* _Description of the task_: Lines in which "options" appears should be pulled from the data below.

*** Data in this exercise ***

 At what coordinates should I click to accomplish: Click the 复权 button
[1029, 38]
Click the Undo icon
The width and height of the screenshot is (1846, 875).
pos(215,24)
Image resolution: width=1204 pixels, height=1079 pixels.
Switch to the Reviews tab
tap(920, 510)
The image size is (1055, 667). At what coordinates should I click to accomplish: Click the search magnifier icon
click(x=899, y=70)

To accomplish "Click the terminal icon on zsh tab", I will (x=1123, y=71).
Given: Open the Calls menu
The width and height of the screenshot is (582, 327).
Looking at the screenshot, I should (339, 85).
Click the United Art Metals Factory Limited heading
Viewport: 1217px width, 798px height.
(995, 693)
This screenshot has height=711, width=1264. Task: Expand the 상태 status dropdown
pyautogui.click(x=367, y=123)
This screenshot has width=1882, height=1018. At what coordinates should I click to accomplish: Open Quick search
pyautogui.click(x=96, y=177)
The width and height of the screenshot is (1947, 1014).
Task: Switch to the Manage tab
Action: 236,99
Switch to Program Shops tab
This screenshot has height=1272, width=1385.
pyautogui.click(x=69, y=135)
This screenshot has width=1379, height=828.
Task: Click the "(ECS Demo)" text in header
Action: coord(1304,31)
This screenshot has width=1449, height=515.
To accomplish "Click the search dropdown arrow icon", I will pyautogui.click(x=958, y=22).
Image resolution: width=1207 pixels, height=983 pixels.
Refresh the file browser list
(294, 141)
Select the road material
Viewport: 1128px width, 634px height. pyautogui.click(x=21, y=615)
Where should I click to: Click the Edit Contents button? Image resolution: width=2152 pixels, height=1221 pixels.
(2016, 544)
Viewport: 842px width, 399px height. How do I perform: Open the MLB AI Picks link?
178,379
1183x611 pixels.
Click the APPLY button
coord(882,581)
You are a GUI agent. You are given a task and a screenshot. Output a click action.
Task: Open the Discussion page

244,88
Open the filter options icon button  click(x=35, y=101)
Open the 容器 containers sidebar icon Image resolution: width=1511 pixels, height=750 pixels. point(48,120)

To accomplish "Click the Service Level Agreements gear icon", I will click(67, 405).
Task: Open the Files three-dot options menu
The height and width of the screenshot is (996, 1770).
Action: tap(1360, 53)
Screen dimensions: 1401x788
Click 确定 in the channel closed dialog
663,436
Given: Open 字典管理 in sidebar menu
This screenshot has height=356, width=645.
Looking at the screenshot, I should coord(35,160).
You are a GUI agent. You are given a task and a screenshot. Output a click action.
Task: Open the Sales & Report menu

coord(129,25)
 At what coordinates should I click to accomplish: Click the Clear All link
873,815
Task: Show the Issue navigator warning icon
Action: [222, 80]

*** End of Data in this exercise ***

* _Exercise result_:
Open the filter options icon button  click(x=35, y=101)
Task: Open the Files three-dot options menu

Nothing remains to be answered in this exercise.